• Exercise directions
The lines to copy from the data below are those that hold the string "computer".

• Data shown
-----

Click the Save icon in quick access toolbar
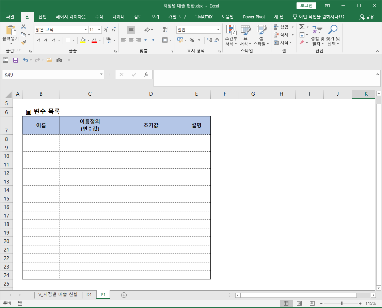 click(x=15, y=60)
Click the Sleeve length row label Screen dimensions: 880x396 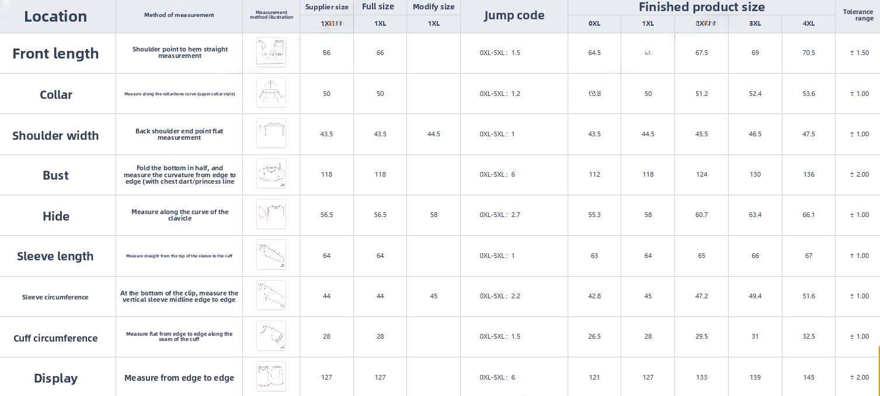coord(55,256)
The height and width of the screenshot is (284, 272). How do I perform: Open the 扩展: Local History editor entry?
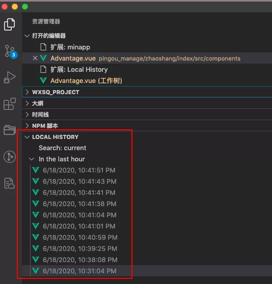click(147, 70)
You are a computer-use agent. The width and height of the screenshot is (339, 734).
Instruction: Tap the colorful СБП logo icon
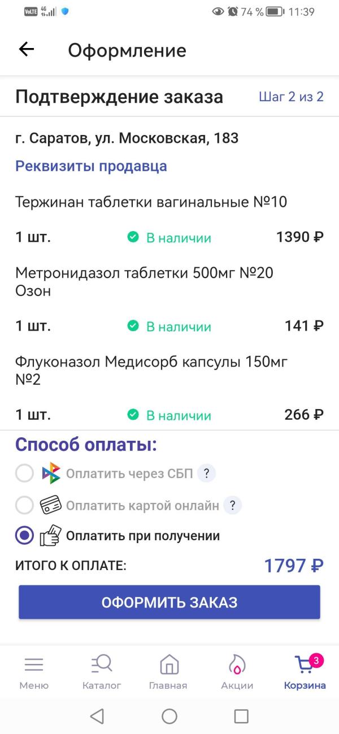[50, 474]
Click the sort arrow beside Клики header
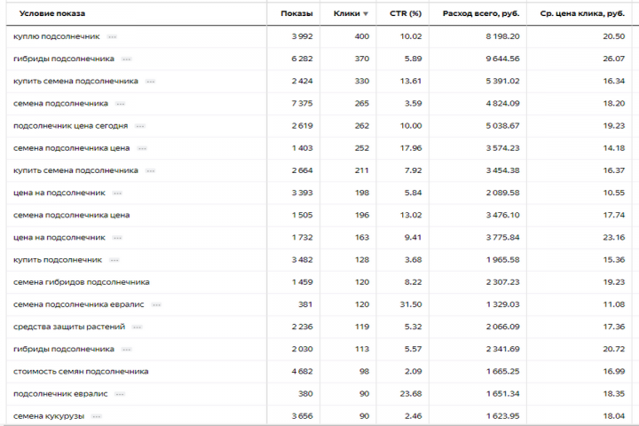 point(365,13)
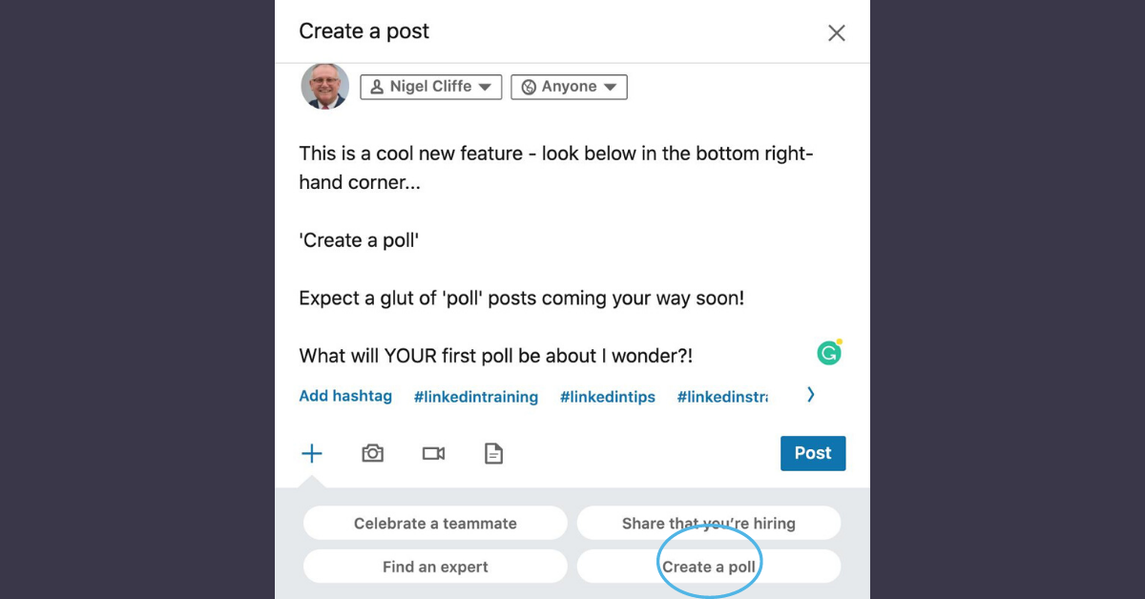
Task: Choose Share that you're hiring
Action: (x=708, y=523)
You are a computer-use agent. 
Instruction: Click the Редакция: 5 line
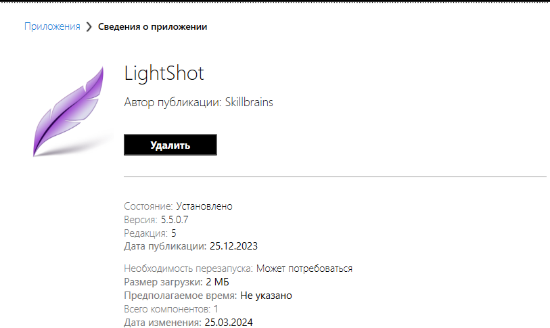(150, 233)
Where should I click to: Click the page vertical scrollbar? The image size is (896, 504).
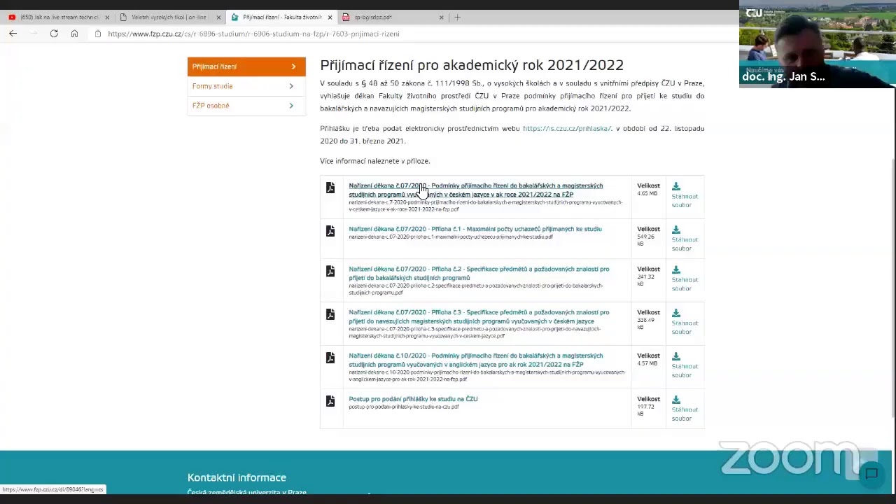point(893,280)
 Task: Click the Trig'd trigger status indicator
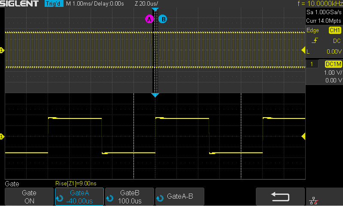(x=54, y=3)
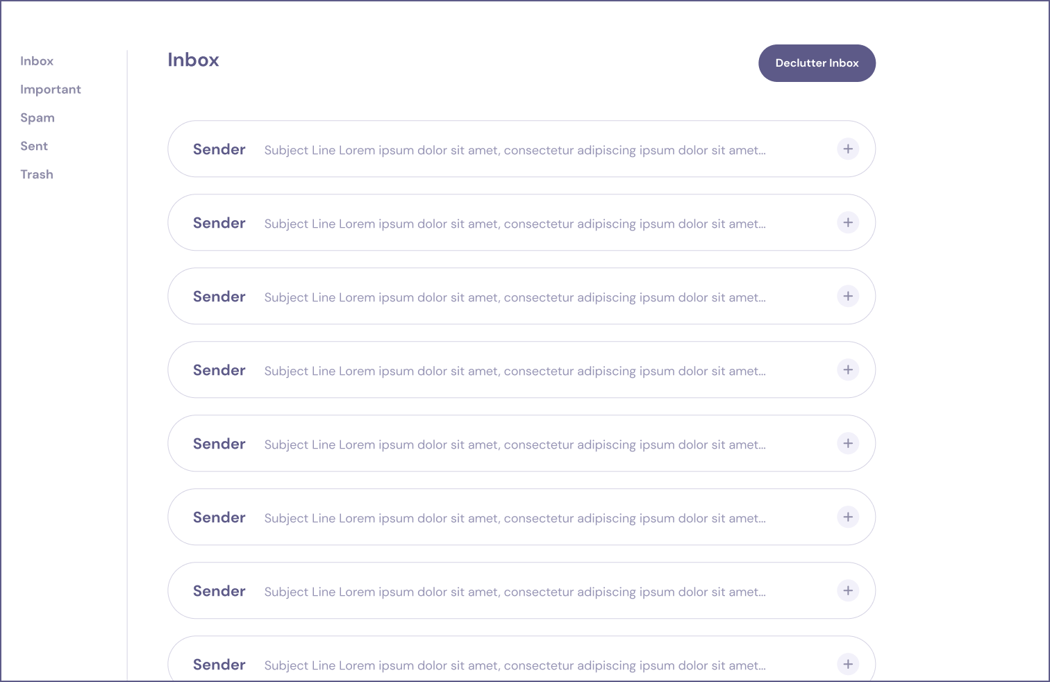Open the Inbox folder in the sidebar
Image resolution: width=1050 pixels, height=682 pixels.
[37, 61]
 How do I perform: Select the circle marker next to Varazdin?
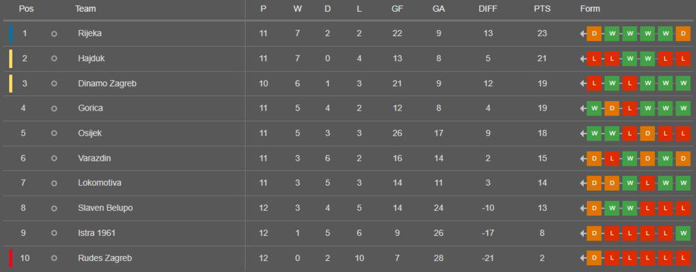click(54, 159)
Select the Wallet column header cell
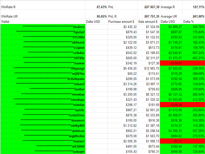 (43, 21)
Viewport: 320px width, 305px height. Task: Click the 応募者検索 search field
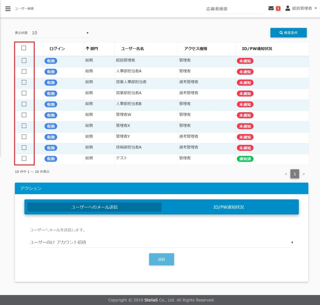tap(234, 9)

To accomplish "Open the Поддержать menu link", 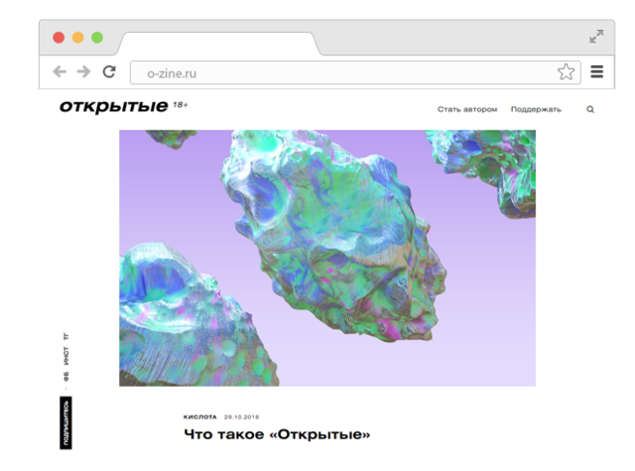I will [x=536, y=110].
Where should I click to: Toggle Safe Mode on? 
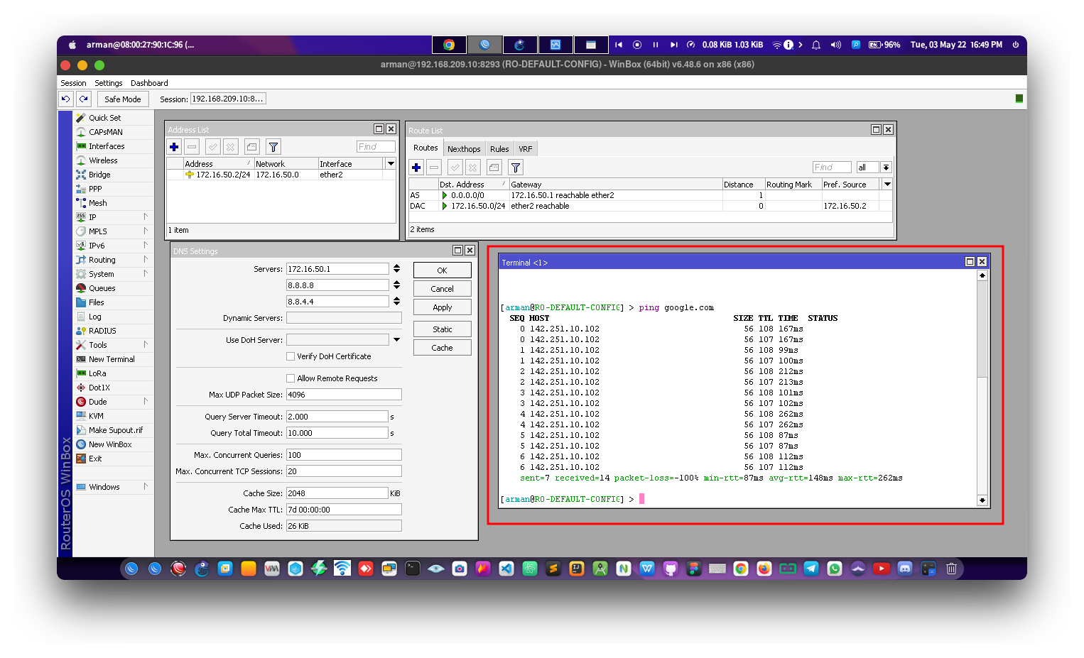pyautogui.click(x=122, y=99)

-----

• Answer to the problem
You are a computer-use agent. The width and height of the screenshot is (339, 734).
You are a computer-use agent. 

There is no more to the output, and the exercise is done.